Titus recently posted some thoughts on the "UNIX" scripting/pipeline model for analysis. The model is essentially one of discrete components that produce and consume standard (or at least easily parsed) data formats. The components are naturally reusable, and are chained together to perform more complex analysis. Higher level facilities such as make) facilitate reproducibility.

This model has a lot of nice features. In particular, it makes reuse easy and thus encourages the development of reusable components. In fact, this is exactly the analysis model that Galaxy makes available to non-computational users. In doing so we tackle several of the "deficiencies" of this model that Titus mentions.

Scalibility. Is this an inherent issue with pipelined analysis. It certainly is a problem at the unix shell, where each utility must linearly process the output of the previous utility. We, however, relax this restriction. A tool can examine the entirety of the output produced by a previous tool, but more importantly, these intermediate files can be indexed, allowing for more efficient data access.

Testing. Always a tricky issue. I agree that testing modules and libraries is easier than testing scripts, however most scripts I write are actually just thin wrappers over libraries. However, if we want to take advantage of the software that is already out there, we can't mandate that they be written in a certain way. Our compromise is to provide support at the framework level to make it easy to build functional tests for command line tools.

Hard to reuse. This is only the case if the components of your pipeline violate the initial assumptions -- do one well defined thing. Here I really see no difference between a library and a command line tool, either the program unit is documented and does what the documentation says, or it doesn't. I also have no evidence that libraries tend to be better behaved in this sense then command line tools. On the other hand, the command line is a great abstraction for encouraging reuse, since it a language/platform agnostic way for components to be connected.

Poor metadata support. This is absolutely true for the standard command line model, and something that we attack directly by layering structured metadata on top of not just every dataset, but also every tool. In other words, this is not a problem with the model, but a problem with implementing this model within the framework of the unix shell. A better framework can provide much better support for metadata, and conversely having better metadata makes the framework more powerful.

Data format abstraction. A problem if you limit yourself to CSV, but if you allow for richer formats this is much less of a problem. If you have a rich way to describe data (both how it is stored and how tools expect to see it), then as long as tools and agree on a way to share data or the framework can adapt between formats for you, all is well.

Poor user interface. Perhaps not applicable here since working with Galaxy is by design more user friendly than working with the unix command line. (But of course, what is hiding under most of those Galaxy "tools" is a command line program, in other words, making it easy to put an interface on a script is exactly what we do).

Poor reproducibility. It is all too true that people fail to keep track of the parameters when the run scripts. Working at the command line interactively, it is all too easy to lose track of exactly what you've done. Here again, a better framework can help. In Galaxy, the framework automatically keeps track of all of the parameters and all of the data flows, so for any dataset you can always see the entire provenance. Not only that, the exact procedure can be extracted as a workflow at any time in the future an be re-run.

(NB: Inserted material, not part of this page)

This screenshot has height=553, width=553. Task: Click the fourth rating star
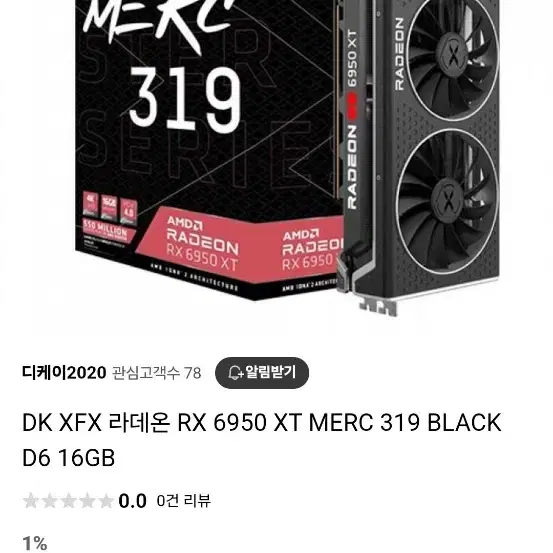[87, 501]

So what's the point? I don't believe these are deficiencies of the pipeline model of analysis, but with the environment in which the analysis is performed. The key piece that we introduce is structured metadata, not just about datasets, but tools and data formats. With this deeper understanding of how each component works and what the data looks like, the framework can actually turn these weaknesses into strengths: creating an easy-to-use environment for interactive analysis that facilitates reuse and reproducibility.

So in a sense Galaxy is one part of a complete solution stack. It provides the top layer, a user interface where users without computational expertise can put components together to perform analysis and create workflows. Those components are themselves command line tools (scripting layer), ideally implemented using libraries and modules (object layer), and sharing common data and index formats (data layer).

However, this solution is clearly targeted at the non-computational user. What is needed is a complementary solution for the bioinformatics power user. Perhaps a command line analysis environment that is much better at keeping track of the provenance of data. Perhaps a scripting environment. But ideally, it would be possible to work with the same analysis from either perspective.

For example, we already have some support in Galaxy for taking a workflow created through the web interface and running it from a command line. The workflow then becomes a common format that allows the power user to provide their analysis to an individual with less computational expertise in a way that they can still inspect, understand, and even modify and rerun the analysis.

Of course, the question of data storage and representation is still a very tricky one here. Galaxy uses a variety of special purpose index formats, along with adapting from standard to tool specific formats and doing automatic datatype conversion at the framework level, to smooth over these problems. However, all of these things result in either data redundancy or inefficiency for some cases. This is an inherent difficulty when you start from the premise (as we do) that the tools don't have to conform to our ideal representation of the data. However identifying the best way to store data so that it can be efficiently viewed through a variety of different representations is a very interesting problem.